On August 21 Karl Giberson, physics professor at Eastern Nazarene College and one of several engaged in the ever-interesting juggling act of defending "faith and science" by means of a Darwinian apologetic, now has added to his litany of misconceptions a boorish attack on Al Mohler in The Huffington Post, "How Darwin Sustains My Baptist Search for Truth." Since David Klinghoffer has provided an excellent summary of the issues involved in an earlier post to this site, Karl Giberson v Al Mohler on Darwin: The Grudge Match, they need not be restated here. The point here is to address Giberson's principal objection, namely, Mohler's assertion that "Darwin did not embark upon the Beagle having no preconceptions of what exactly he was looking for or having no theory of how life emerged . . . ." Giberson wants to dismiss Mohler's comments as merely an effort "to undermine evolution by suggesting that it was 'invented' to prop up Darwin's worldview."
Giberson's complaint is easily addressed from his own standpoint. Since he seems to privilege the historians on this issue (rejecting Mohler's comments as those of "a theologian and not a historian" is an odd dismissal since Giberson isn't a historian either!), what have the subject specialists said on this matter? As will become evident, it really is very much a question of worldview. The central issue at hand isn't whether or not Darwin embarked upon the Beagle "in search of evolution" but whether or not his mental attitude was prepared for it and what the nature of his attitude really was. In other words, had Darwin already formed a mental template of how natural phenomena would be interpreted once he encountered them on the Beagle? The issue certainly isn't Genesis but the genesis of Charles Darwin (1809-1882). The historians tell us three major things in this regard.
1) Darwin was a member of the Plinian Society while at the University of Edinburgh from his election on November 21, 1826 until April 3, 1827. He was 17 years of age and while there was exposed to some of the most radical "freethinking" of the era. For example, he heard William A. F. Browne (1805-1885) attack Charles Bell's Essays on the Anatomy and Physiology of Expression (1824) by insisting that there was no difference between animal and human facial anatomy, and he heard William Rathbone Greg (1809-1881) attempt to prove that "the lower animals possess every faculty & propensity of the human mind."1 When Browne reprised his rabid materialism with, as Desmond and Moore put it, "an inflammatory harangue on mind and matter,"2 tempers became so flared that it was decided to strike Browne's diatribe from the Plinian Society minute book. The notion that none of this left any impression upon the attending teenager strains credulity.
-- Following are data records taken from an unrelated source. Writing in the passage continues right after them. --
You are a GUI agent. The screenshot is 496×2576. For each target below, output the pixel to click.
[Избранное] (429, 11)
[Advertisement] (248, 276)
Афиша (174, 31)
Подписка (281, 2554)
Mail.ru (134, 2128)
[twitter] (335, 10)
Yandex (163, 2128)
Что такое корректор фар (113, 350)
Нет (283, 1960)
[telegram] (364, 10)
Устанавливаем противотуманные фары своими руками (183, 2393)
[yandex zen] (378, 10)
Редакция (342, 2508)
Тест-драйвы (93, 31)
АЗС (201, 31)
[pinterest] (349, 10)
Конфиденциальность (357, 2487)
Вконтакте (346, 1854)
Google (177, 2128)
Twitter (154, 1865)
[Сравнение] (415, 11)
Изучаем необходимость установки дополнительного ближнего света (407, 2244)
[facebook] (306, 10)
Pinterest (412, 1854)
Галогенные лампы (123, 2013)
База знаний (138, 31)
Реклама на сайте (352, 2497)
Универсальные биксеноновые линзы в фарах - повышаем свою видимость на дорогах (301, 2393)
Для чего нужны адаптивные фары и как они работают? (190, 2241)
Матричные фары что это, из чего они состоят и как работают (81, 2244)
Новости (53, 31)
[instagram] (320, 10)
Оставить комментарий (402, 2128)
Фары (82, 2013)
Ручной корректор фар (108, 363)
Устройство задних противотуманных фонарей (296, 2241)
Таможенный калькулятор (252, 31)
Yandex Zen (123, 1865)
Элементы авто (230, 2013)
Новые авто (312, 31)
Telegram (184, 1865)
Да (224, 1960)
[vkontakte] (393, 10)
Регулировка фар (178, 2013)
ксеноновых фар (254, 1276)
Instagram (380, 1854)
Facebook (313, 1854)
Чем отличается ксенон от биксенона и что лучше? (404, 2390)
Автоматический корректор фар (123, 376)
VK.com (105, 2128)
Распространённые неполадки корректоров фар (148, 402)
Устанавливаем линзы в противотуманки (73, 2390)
2) While a Plinian, Darwin became a close companion of the elder naturalist Robert Edmond Grant (1793-1874). It is Grant who introduced young Charles to aquatic invertebrates AND to Lamarckianism. "Theirs was a decisive meeting," write Desmond and Moore. "Darwin was coming under the wing of an uncompromising evolutionist. Nothing was sacred for Grant. As a freethinker, he saw no spiritual power behind nature's throne. The origin and evolution of life were due simply to physical and chemical forces, all obeying natural laws."3 Darwin tried to downplay Grant's effect upon him in his Autobiography, claiming to have listened "in silent astonishment [to Grant], and as far as I can judge, without any effect on my mind."4 But even Desmond and Moore don't buy it. "What he learned from Grant in these months," they counter, "was to shape his own initial approach to evolution ten years later."5 Even more recently, in Darwin's Sacred Cause, Desmond and Moore note that this early Edinburgh period is often passed over as "barren" but, in fact, they insist, "it likely helped condition his life's work on the deepest social--and scientific--issues."6 For those who might think Desmond and Moore have succeeded in their attempt at creating a kinder, gentler Darwin by highlighting his opposition to slavery, Darwin's Sacred Cause offers nothing new, and little of importance is suggested.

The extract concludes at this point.